- Records

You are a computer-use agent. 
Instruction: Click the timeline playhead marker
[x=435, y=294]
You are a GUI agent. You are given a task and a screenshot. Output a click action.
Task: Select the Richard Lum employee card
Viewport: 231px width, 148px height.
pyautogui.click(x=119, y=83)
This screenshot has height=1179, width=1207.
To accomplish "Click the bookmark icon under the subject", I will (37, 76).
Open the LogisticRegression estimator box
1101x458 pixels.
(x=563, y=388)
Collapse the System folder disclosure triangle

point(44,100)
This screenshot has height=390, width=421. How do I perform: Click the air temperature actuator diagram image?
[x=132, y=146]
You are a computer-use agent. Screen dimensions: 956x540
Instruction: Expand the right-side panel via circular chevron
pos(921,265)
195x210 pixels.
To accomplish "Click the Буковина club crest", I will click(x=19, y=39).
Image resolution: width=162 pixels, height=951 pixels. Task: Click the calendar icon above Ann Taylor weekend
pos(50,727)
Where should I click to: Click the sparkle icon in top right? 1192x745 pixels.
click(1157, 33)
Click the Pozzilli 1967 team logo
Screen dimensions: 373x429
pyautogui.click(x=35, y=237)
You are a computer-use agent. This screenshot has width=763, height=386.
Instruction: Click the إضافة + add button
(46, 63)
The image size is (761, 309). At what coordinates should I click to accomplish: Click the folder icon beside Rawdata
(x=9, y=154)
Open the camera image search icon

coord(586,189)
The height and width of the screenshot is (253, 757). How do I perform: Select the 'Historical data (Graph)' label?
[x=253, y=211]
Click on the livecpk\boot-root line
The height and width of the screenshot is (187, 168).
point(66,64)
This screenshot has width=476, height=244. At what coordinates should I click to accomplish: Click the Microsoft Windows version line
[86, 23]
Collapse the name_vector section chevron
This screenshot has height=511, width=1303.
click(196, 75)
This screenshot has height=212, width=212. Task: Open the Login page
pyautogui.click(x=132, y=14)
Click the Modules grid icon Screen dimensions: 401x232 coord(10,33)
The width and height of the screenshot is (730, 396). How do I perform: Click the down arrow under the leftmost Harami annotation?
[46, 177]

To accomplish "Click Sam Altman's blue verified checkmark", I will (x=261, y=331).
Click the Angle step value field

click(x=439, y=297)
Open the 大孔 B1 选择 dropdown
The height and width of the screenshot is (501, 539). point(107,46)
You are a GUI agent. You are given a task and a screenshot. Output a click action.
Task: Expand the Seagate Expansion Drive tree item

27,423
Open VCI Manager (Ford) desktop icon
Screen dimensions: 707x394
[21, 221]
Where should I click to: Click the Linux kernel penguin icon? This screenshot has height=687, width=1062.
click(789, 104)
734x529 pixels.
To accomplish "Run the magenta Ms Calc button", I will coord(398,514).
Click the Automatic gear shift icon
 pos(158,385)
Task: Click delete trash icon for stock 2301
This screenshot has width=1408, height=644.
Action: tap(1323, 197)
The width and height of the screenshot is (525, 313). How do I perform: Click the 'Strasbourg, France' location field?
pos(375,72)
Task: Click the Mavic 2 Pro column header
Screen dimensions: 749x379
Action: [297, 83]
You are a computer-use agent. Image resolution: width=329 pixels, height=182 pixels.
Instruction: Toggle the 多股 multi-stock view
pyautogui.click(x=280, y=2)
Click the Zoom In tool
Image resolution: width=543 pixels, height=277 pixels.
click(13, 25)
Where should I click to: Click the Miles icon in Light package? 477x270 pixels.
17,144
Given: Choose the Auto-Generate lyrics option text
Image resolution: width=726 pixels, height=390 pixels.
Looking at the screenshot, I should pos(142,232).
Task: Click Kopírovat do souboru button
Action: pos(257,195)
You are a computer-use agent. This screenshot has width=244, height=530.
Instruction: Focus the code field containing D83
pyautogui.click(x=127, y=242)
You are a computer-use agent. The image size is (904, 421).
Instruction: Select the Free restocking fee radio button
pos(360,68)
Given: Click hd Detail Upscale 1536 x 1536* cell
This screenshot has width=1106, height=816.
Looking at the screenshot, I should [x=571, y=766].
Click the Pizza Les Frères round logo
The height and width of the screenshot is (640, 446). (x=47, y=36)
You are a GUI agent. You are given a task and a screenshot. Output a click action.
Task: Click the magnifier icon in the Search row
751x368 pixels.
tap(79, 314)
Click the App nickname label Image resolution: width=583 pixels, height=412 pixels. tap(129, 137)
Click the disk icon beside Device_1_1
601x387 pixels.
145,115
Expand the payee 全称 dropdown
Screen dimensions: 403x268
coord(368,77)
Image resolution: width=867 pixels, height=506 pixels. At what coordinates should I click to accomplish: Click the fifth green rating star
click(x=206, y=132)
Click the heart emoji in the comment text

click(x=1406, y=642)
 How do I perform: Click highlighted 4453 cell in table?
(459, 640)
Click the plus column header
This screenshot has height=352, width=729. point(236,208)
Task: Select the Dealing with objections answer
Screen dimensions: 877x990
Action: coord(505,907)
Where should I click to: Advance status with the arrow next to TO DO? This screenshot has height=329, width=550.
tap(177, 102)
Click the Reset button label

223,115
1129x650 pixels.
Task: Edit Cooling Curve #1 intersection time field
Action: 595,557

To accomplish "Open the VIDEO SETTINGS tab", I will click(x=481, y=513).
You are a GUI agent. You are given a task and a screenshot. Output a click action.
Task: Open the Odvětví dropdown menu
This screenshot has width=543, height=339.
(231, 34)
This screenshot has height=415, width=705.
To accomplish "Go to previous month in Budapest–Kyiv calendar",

- Work to be completed
In full and without change, transcribe the entries.

- The completed task
You are a computer-use agent. 
Instruction: Click the timeline playhead marker
[x=435, y=294]
You are a GUI agent. You are given a task and a screenshot. Output a click action.
Task: Select the Richard Lum employee card
Viewport: 231px width, 148px height.
pyautogui.click(x=119, y=83)
This screenshot has height=1179, width=1207.
To accomplish "Click the bookmark icon under the subject", I will (37, 76).
Open the LogisticRegression estimator box
1101x458 pixels.
(x=563, y=388)
Collapse the System folder disclosure triangle

point(44,100)
This screenshot has height=390, width=421. How do I perform: Click the air temperature actuator diagram image?
[x=132, y=146]
You are a computer-use agent. Screen dimensions: 956x540
Instruction: Expand the right-side panel via circular chevron
pos(921,265)
195x210 pixels.
To accomplish "Click the Буковина club crest", I will click(x=19, y=39).
Image resolution: width=162 pixels, height=951 pixels. Task: Click the calendar icon above Ann Taylor weekend
pos(50,727)
Where should I click to: Click the sparkle icon in top right? 1192x745 pixels.
click(1157, 33)
Click the Pozzilli 1967 team logo
Screen dimensions: 373x429
pyautogui.click(x=35, y=237)
You are a computer-use agent. This screenshot has width=763, height=386.
Instruction: Click the إضافة + add button
(46, 63)
The image size is (761, 309). At what coordinates should I click to accomplish: Click the folder icon beside Rawdata
(x=9, y=154)
Open the camera image search icon

coord(586,189)
The height and width of the screenshot is (253, 757). How do I perform: Select the 'Historical data (Graph)' label?
[x=253, y=211]
Click on the livecpk\boot-root line
The height and width of the screenshot is (187, 168).
point(66,64)
This screenshot has width=476, height=244. At what coordinates should I click to accomplish: Click the Microsoft Windows version line
[86, 23]
Collapse the name_vector section chevron
This screenshot has height=511, width=1303.
click(196, 75)
This screenshot has height=212, width=212. Task: Open the Login page
pyautogui.click(x=132, y=14)
Click the Modules grid icon Screen dimensions: 401x232 coord(10,33)
The width and height of the screenshot is (730, 396). How do I perform: Click the down arrow under the leftmost Harami annotation?
[46, 177]

To accomplish "Click Sam Altman's blue verified checkmark", I will (x=261, y=331).
Click the Angle step value field

click(x=439, y=297)
Open the 大孔 B1 选择 dropdown
The height and width of the screenshot is (501, 539). point(107,46)
You are a GUI agent. You are given a task and a screenshot. Output a click action.
Task: Expand the Seagate Expansion Drive tree item

27,423
Open VCI Manager (Ford) desktop icon
Screen dimensions: 707x394
[21, 221]
Where should I click to: Click the Linux kernel penguin icon? This screenshot has height=687, width=1062.
click(789, 104)
734x529 pixels.
To accomplish "Run the magenta Ms Calc button", I will coord(398,514).
Click the Automatic gear shift icon
 pos(158,385)
Task: Click delete trash icon for stock 2301
This screenshot has width=1408, height=644.
Action: tap(1323, 197)
The width and height of the screenshot is (525, 313). How do I perform: Click the 'Strasbourg, France' location field?
pos(375,72)
Task: Click the Mavic 2 Pro column header
Screen dimensions: 749x379
Action: [297, 83]
You are a computer-use agent. Image resolution: width=329 pixels, height=182 pixels.
Instruction: Toggle the 多股 multi-stock view
pyautogui.click(x=280, y=2)
Click the Zoom In tool
Image resolution: width=543 pixels, height=277 pixels.
click(13, 25)
Where should I click to: Click the Miles icon in Light package? 477x270 pixels.
17,144
Given: Choose the Auto-Generate lyrics option text
Image resolution: width=726 pixels, height=390 pixels.
Looking at the screenshot, I should pos(142,232).
Task: Click Kopírovat do souboru button
Action: pos(257,195)
You are a computer-use agent. This screenshot has width=244, height=530.
Instruction: Focus the code field containing D83
pyautogui.click(x=127, y=242)
You are a computer-use agent. The image size is (904, 421).
Instruction: Select the Free restocking fee radio button
pos(360,68)
Given: Click hd Detail Upscale 1536 x 1536* cell
This screenshot has width=1106, height=816.
Looking at the screenshot, I should [x=571, y=766].
Click the Pizza Les Frères round logo
The height and width of the screenshot is (640, 446). (x=47, y=36)
You are a GUI agent. You are given a task and a screenshot. Output a click action.
Task: Click the magnifier icon in the Search row
751x368 pixels.
tap(79, 314)
Click the App nickname label Image resolution: width=583 pixels, height=412 pixels. tap(129, 137)
Click the disk icon beside Device_1_1
601x387 pixels.
145,115
Expand the payee 全称 dropdown
Screen dimensions: 403x268
coord(368,77)
Image resolution: width=867 pixels, height=506 pixels. At what coordinates should I click to accomplish: Click the fifth green rating star
click(x=206, y=132)
Click the heart emoji in the comment text

click(x=1406, y=642)
 How do I perform: Click highlighted 4453 cell in table?
(459, 640)
Click the plus column header
This screenshot has height=352, width=729. point(236,208)
Task: Select the Dealing with objections answer
Screen dimensions: 877x990
Action: coord(505,907)
Where should I click to: Advance status with the arrow next to TO DO? This screenshot has height=329, width=550.
tap(177, 102)
Click the Reset button label

223,115
1129x650 pixels.
Task: Edit Cooling Curve #1 intersection time field
Action: 595,557

To accomplish "Open the VIDEO SETTINGS tab", I will click(x=481, y=513).
You are a GUI agent. You are given a task and a screenshot. Output a click action.
Task: Open the Odvětví dropdown menu
This screenshot has width=543, height=339.
(231, 34)
This screenshot has height=415, width=705.
To accomplish "Go to previous month in Budapest–Kyiv calendar",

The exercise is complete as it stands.